Some natures can receive a fair lady's refusal with a good-natured shrug, as merely the result of a bad venture, and hope for better luck next time; but to a greater number this is impossible, especially if they are played with and deceived. Walter Gregory pre-eminently belonged to the latter class. In early life he had breathed the very atmosphere of truth, and his tendency to sincerity ever remained the best element of his character. His was one of those fine-fibred natures most susceptible to injury. Up to this time his indiscretions had only been those of foolish, thoughtless youth, while aiming at the standard of manliness and style in vogue among his city companions. High-spirited young fellows, not early braced by principle, must pass through this phase as in babyhood they cut their teeth. If there is true mettle in them, and they are not perverted by exceptionally bad influences, they outgrow the idea that to be fast and foolish is to be men as naturally as they do their roundabouts.
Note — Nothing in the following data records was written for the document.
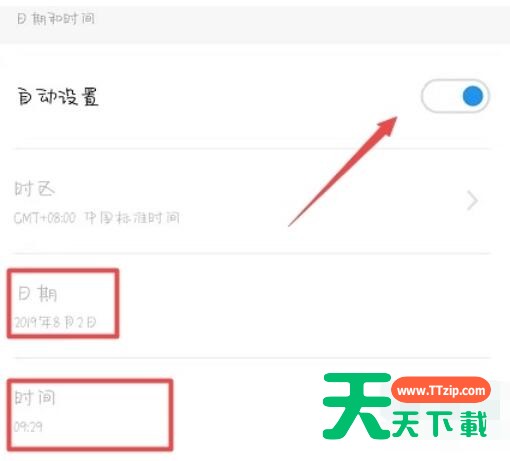Select GMT+08:00 中国标准时间 subtitle
510x461 pixels.
point(97,218)
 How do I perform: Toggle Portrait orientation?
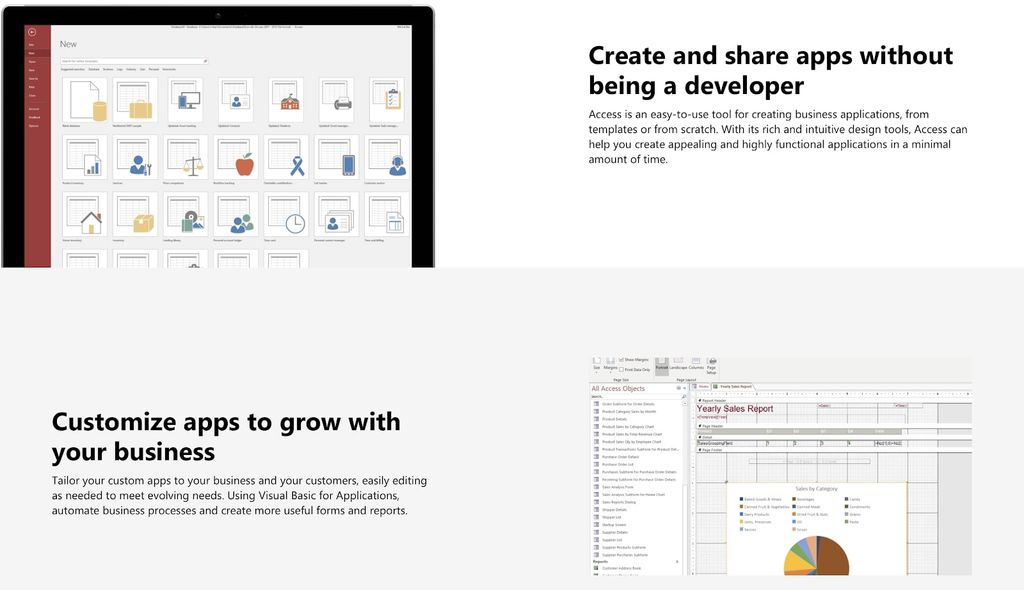(x=661, y=363)
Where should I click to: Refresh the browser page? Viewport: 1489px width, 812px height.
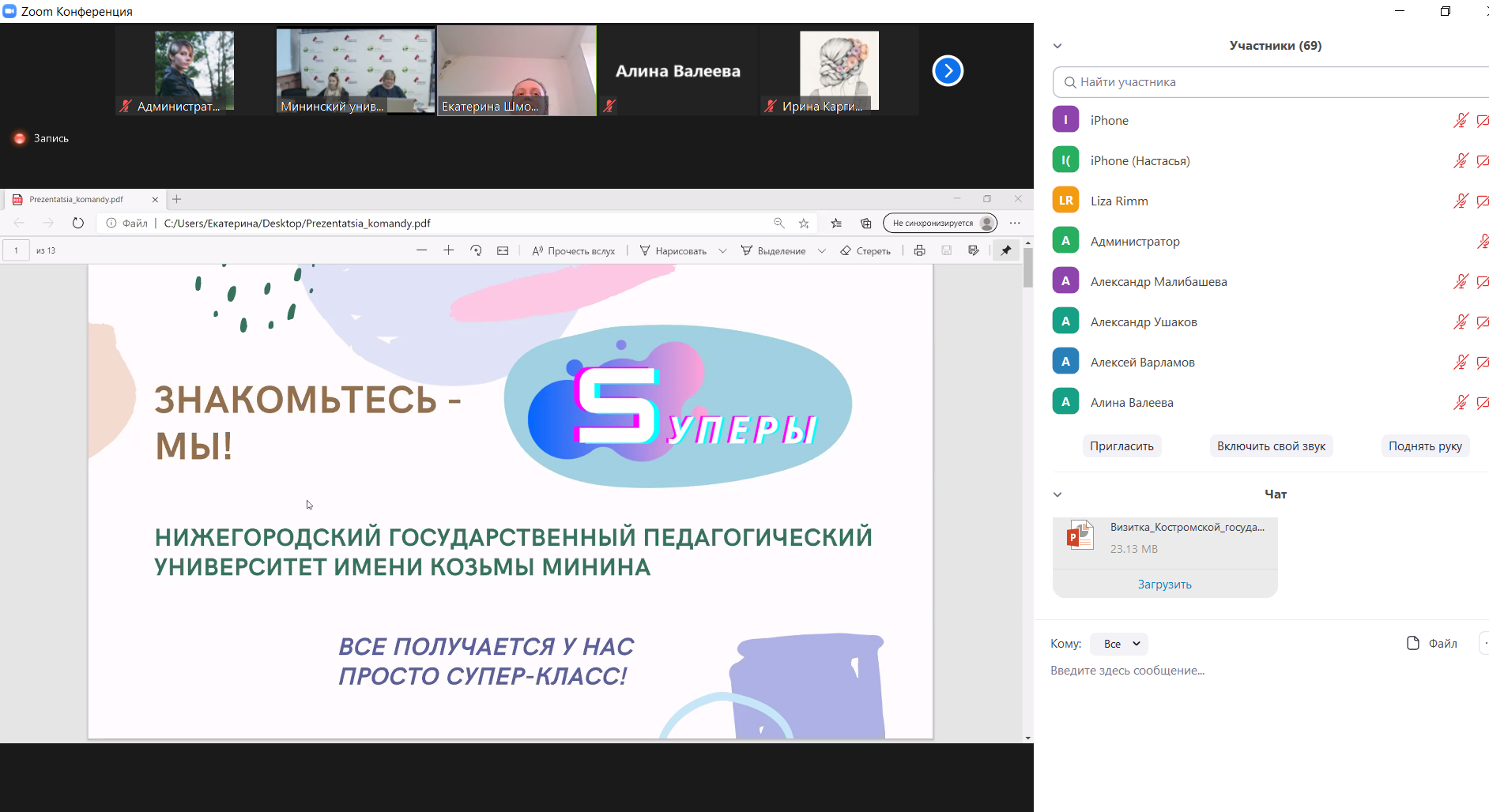(x=77, y=223)
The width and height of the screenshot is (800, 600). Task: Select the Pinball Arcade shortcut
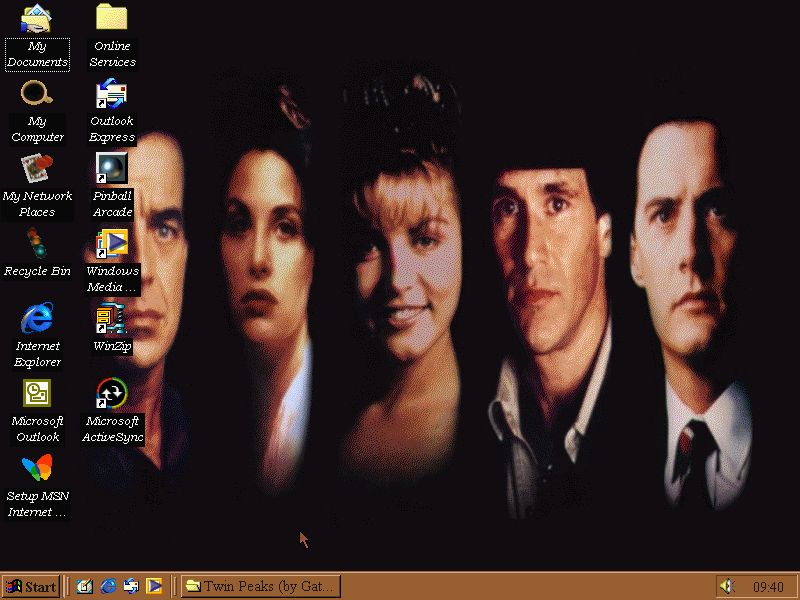(112, 168)
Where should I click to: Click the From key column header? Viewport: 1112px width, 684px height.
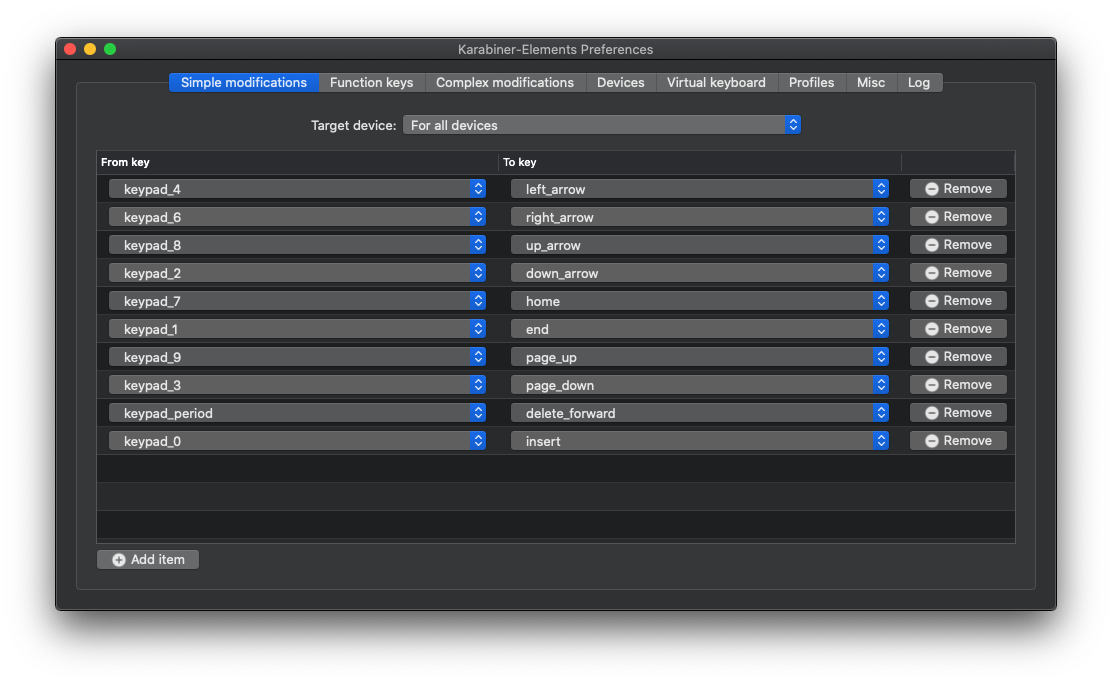(296, 162)
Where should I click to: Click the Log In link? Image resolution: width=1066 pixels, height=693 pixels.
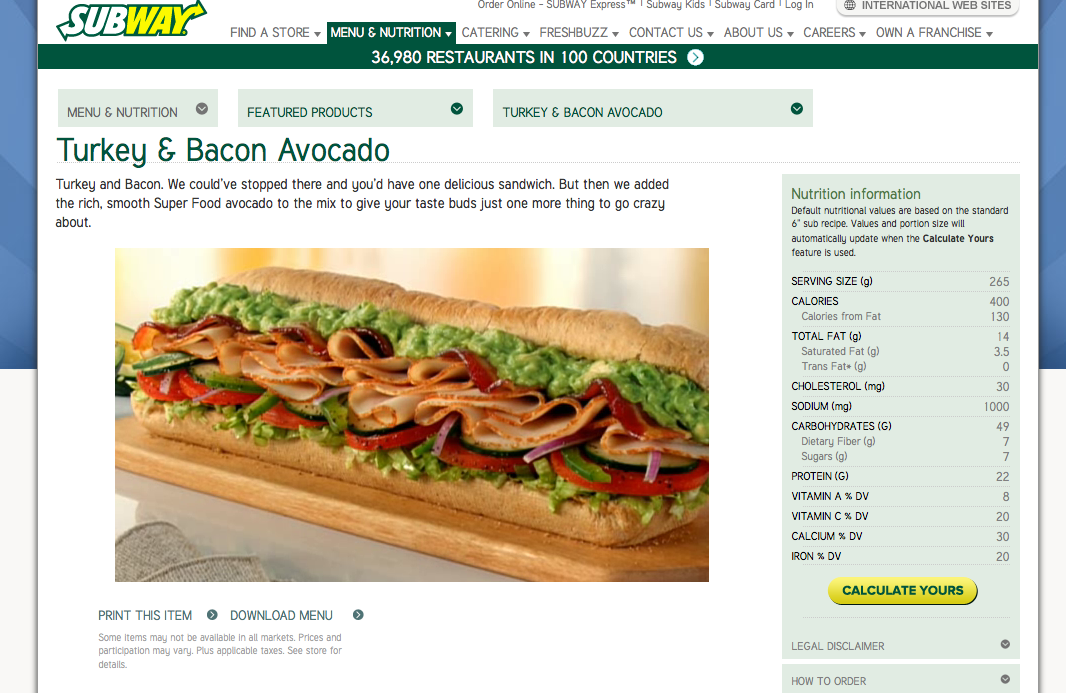coord(799,5)
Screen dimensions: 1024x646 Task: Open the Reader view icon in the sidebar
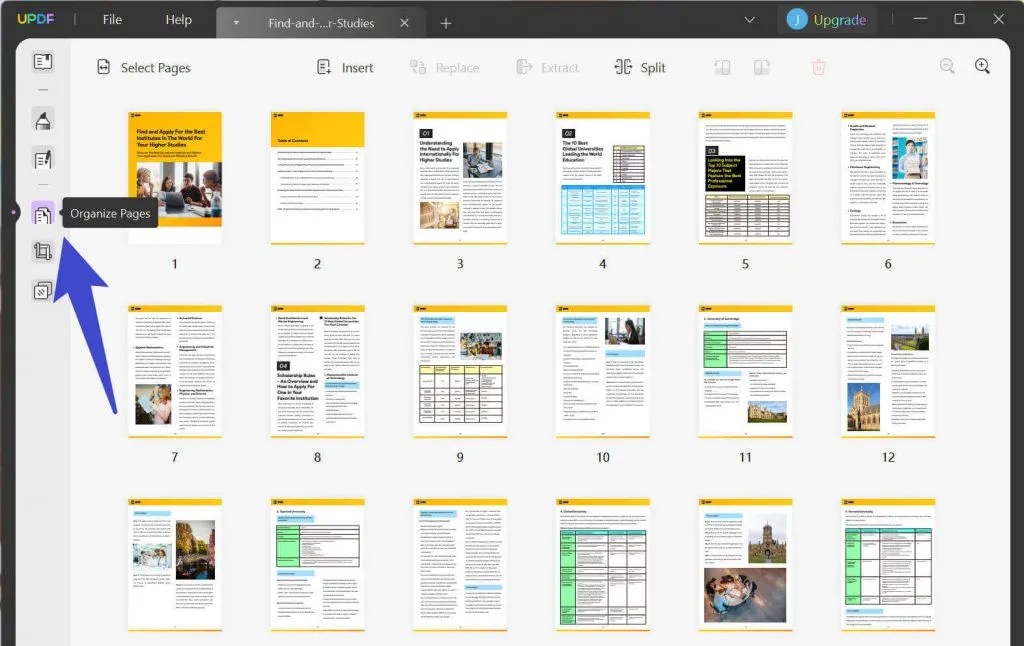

What a man does is often not so important as the state of the heart that prompts the act. In common parlance, Walter was as good-hearted a fellow as ever breathed. Indeed, he was really inclined to noble enthusiasms.
If Miss Bently had been what he imagined her, she might have led him swiftly and surely into true manhood; but she was only an adept at pretty seeming with him, and when Mr. Grobb offered her his vast wealth, with himself as the only incumbrance, she acted promptly and characteristically.
But perhaps it can be safely said that in no den of iniquity in the city could Walter Gregory have received such moral injury as poisoned his very soul when, in Mr. Bently's elegant and respectable parlor, the "angel" he worshipped "explained how she was situated," and from a "sense of duty" stated her purpose to yield to the wishes of her friends. Gregory had often seen Mr. Grobb, but had given him no thought, supposing him some elderly relative of the family. That this was the accepted suitor of the girl who had, with tender, meaning glances, sung for him sentimental ballads, who had sweetly talked to him of religion and mission work, seemed a monstrous perversion. Call it unjust, unreasonable, if you will, yet it was the most natural thing in the world for one possessing his sensitive, intense nature to pass into harsh, bitter cynicism, and to regard Miss Bently as a typical girl of the period.